#### WHAT THE TASK ASKS
Copy whichever lines of the data hold the word "agent".

#### MATERIAL SHOWN
%%
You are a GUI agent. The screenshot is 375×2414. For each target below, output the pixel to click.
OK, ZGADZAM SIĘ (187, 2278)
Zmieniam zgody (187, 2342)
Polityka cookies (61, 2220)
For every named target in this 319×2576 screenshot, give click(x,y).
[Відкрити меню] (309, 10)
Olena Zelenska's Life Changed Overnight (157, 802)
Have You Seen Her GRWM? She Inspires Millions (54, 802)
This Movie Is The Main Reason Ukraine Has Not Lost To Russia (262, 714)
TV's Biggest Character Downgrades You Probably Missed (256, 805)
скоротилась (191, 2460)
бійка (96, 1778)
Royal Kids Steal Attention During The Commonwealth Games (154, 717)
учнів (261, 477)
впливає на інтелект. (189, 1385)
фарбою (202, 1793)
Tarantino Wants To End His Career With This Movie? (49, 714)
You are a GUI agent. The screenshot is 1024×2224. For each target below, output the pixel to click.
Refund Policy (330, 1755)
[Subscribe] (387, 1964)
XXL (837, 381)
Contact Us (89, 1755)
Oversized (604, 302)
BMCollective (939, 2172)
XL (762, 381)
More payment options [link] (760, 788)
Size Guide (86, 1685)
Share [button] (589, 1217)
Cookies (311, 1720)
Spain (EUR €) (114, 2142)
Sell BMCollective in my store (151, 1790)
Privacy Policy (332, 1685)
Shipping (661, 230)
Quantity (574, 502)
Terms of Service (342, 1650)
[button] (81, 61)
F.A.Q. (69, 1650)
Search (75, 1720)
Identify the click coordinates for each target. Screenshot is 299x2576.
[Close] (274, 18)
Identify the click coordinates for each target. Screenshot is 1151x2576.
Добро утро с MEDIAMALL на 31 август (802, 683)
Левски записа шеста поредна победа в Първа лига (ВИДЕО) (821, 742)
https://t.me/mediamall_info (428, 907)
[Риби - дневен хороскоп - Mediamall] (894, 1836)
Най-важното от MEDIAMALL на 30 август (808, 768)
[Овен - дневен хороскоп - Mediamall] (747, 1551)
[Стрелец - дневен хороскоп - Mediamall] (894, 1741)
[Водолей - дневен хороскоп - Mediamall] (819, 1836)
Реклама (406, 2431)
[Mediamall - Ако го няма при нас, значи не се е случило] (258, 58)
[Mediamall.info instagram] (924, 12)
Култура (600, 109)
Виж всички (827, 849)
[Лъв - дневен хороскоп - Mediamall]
%%
#### ANSWER BOX
You are a GUI agent. The screenshot is 375×2414. For each target below, output the pixel to click.
You are a GUI agent. The screenshot is 1024×2224. For each target below, output the pixel to click.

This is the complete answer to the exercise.